🤖 AI Summary
Speculative Jacobi Decoding is limited in high-entropy visual regions due to low draft token acceptance rates. To address this, this work proposes an active drafting strategy that enhances local acceptance rates in such regions and introduces an adaptive continuation mechanism that validates subsequent tokens after the first rejection, thereby avoiding full resampling. This approach significantly increases the average number of accepted tokens per decoding step. By synergistically combining active drafting with adaptive continuation, the method achieves highly efficient, lossless acceleration without altering the target distribution. Experiments on standard text-to-image generation benchmarks demonstrate a 3.8× speedup in inference while preserving image quality.
📝 Abstract
Speculative Jacobi Decoding (SJD) offers a draft-model-free approach to accelerate autoregressive text-to-image synthesis. However, the high-entropy nature of visual generation yields low draft-token acceptance rates in complex regions, creating a bottleneck that severely limits overall throughput. To overcome this, we introduce SJD-PAC, an enhanced SJD framework.
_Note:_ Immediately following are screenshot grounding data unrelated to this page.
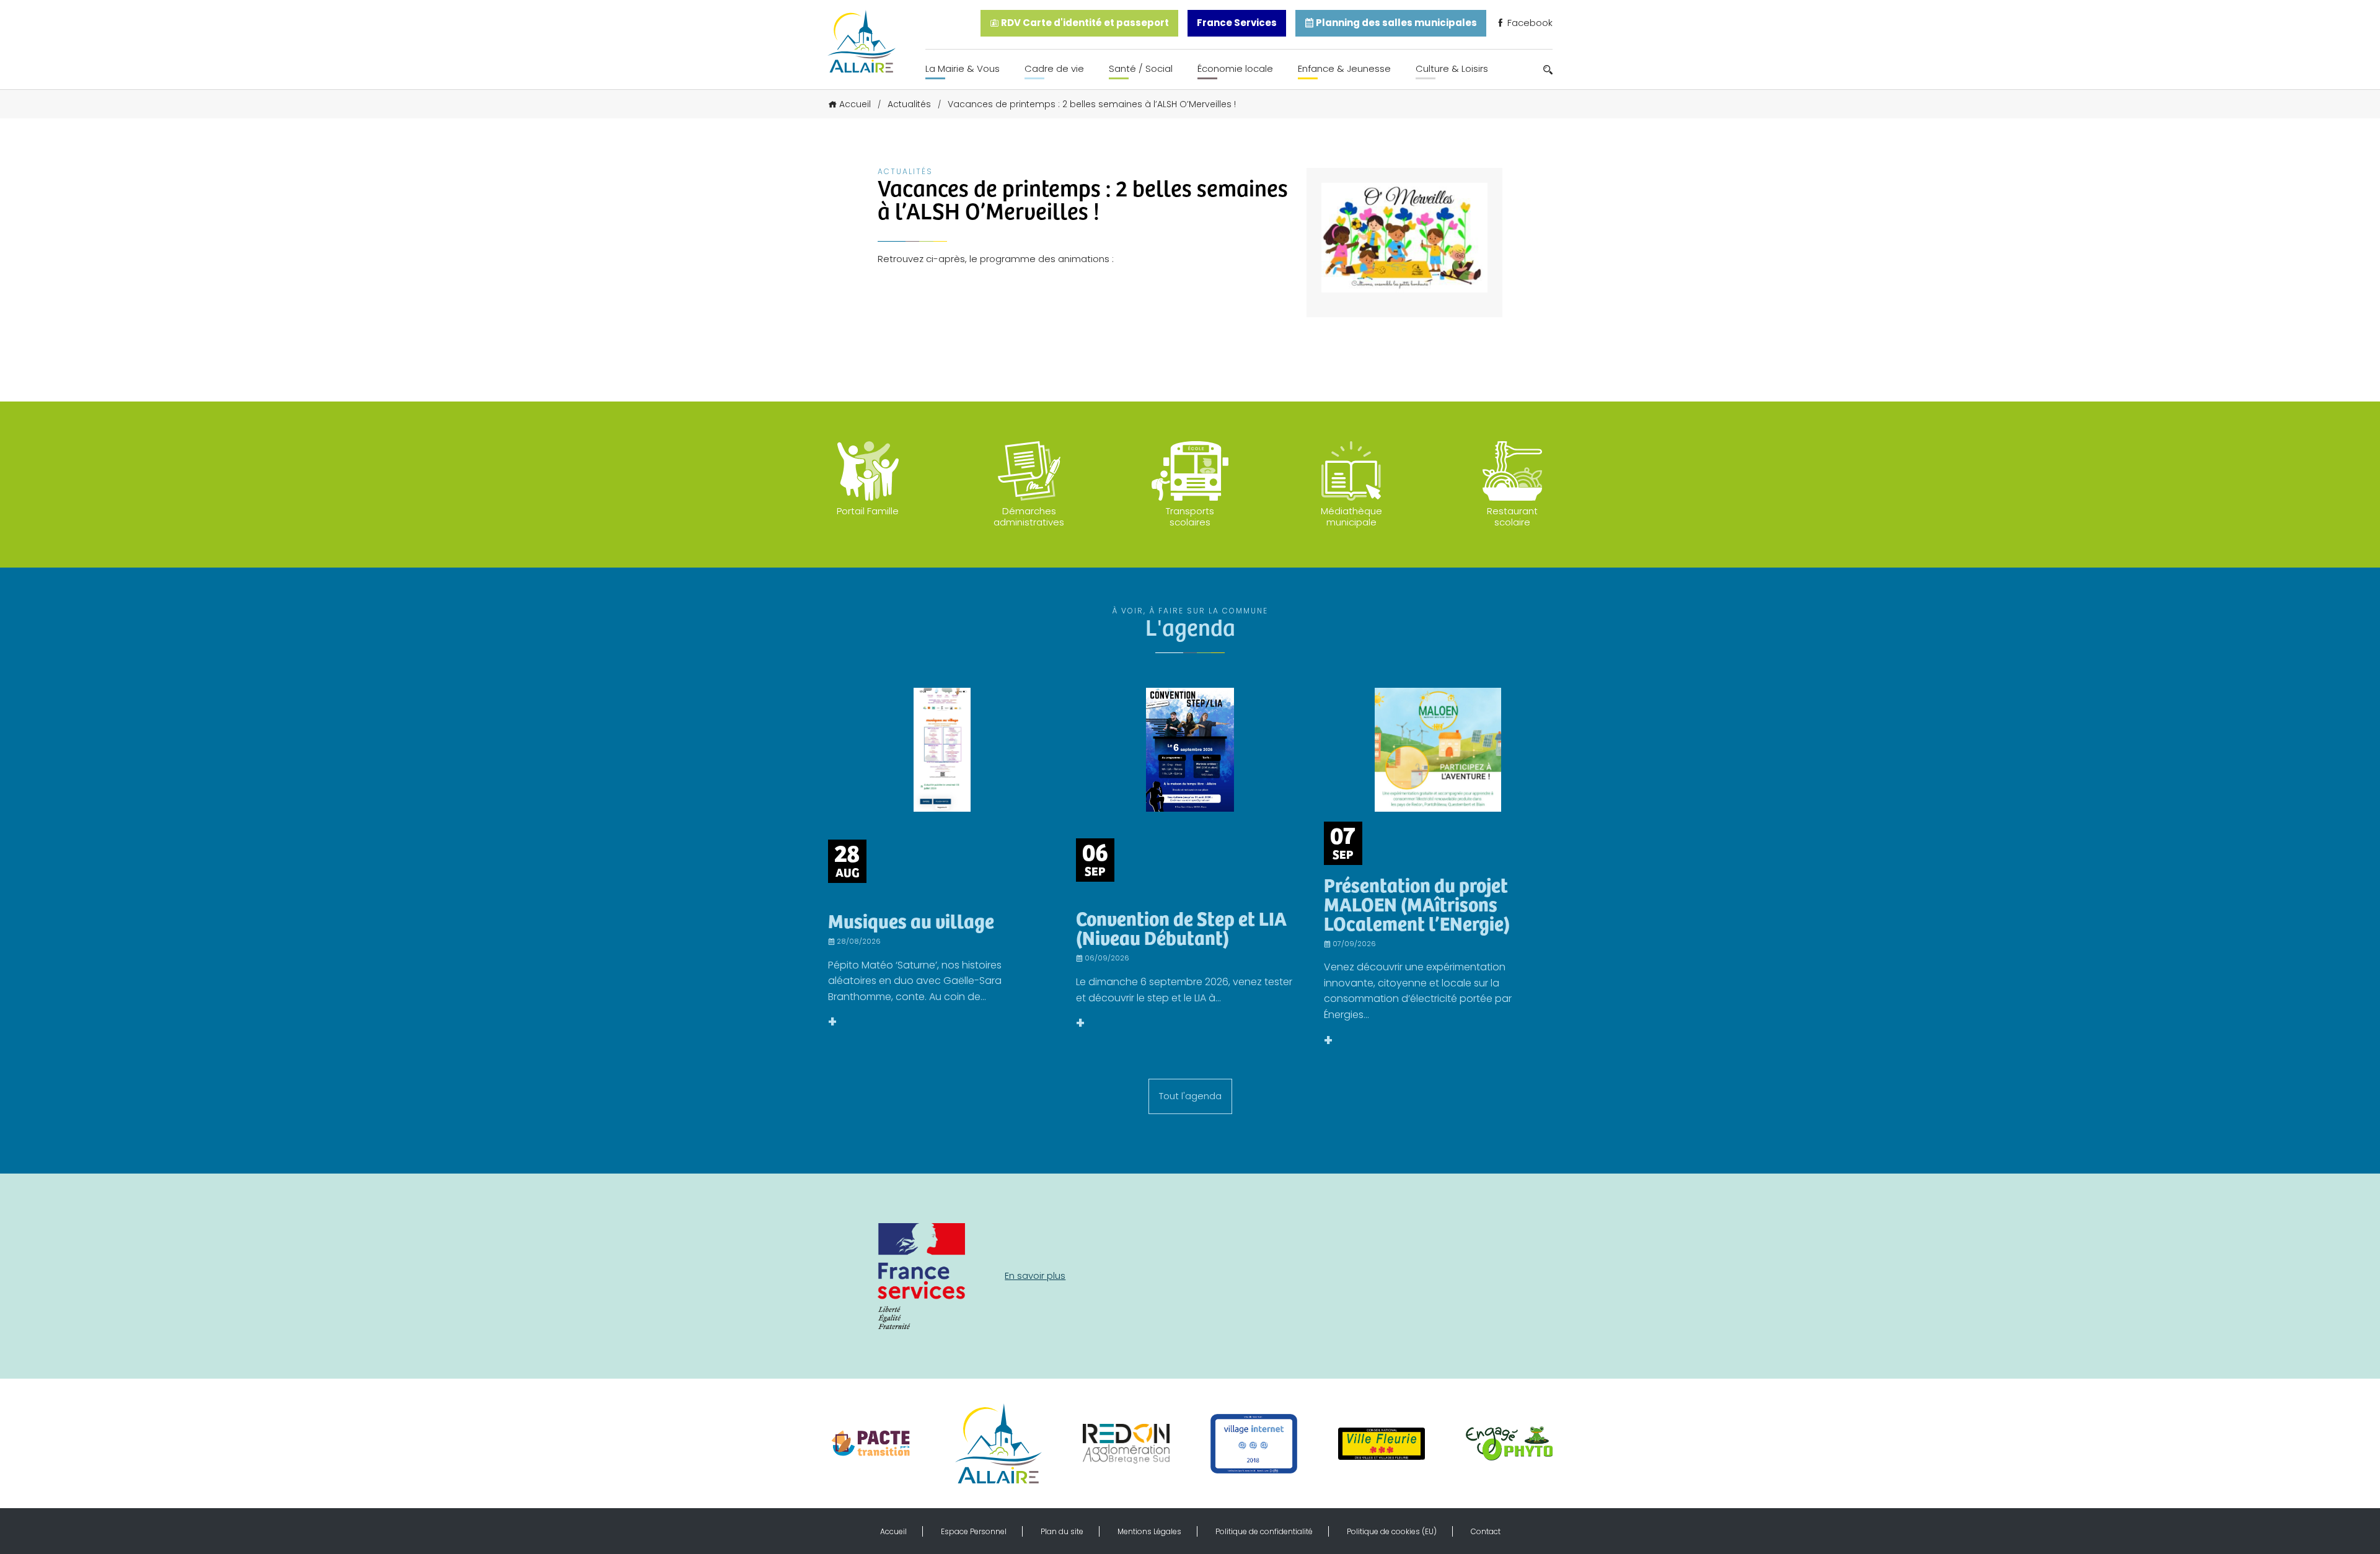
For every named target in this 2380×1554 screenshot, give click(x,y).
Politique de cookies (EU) (1392, 1531)
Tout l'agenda (1190, 1095)
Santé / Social (1141, 68)
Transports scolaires (1190, 516)
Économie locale (1235, 68)
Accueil (855, 104)
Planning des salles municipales (1395, 22)
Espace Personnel (974, 1531)
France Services (1237, 22)
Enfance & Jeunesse (1344, 68)
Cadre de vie (1054, 68)
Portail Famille (868, 510)
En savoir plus (1035, 1275)
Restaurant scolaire (1512, 516)
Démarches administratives (1029, 516)
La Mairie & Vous (962, 68)
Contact (1486, 1531)
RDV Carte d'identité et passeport (1084, 22)
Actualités (909, 104)
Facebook (1529, 22)
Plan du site (1062, 1531)
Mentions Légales (1149, 1531)
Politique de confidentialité (1264, 1531)
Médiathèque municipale (1351, 516)
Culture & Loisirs (1452, 68)
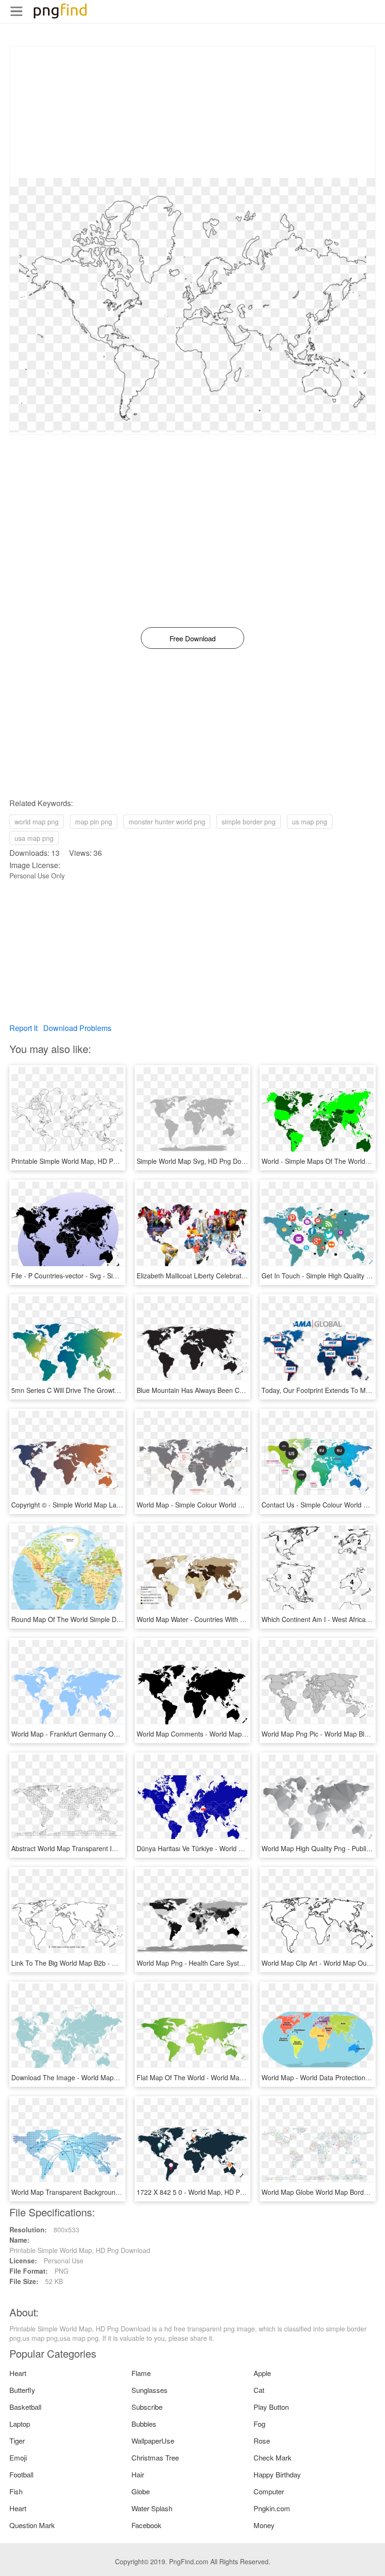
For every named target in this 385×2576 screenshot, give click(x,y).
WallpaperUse (152, 2440)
First, SJD-PAC employs a proactive drafting strategy to improve local acceptance rates in these challenging high-entropy regions. Second, we introduce an adaptive continuation mechanism that sustains sequence validation after an initial rejection, bypassing the need for full resampling. Working in tandem, these optimizations significantly increase the average acceptance length per step, boosting inference speed while strictly preserving the target distribution. Experiments on standard text-to-image benchmarks demonstrate that SJD-PAC achieves a $3.8\times$ speedup with lossless image quality.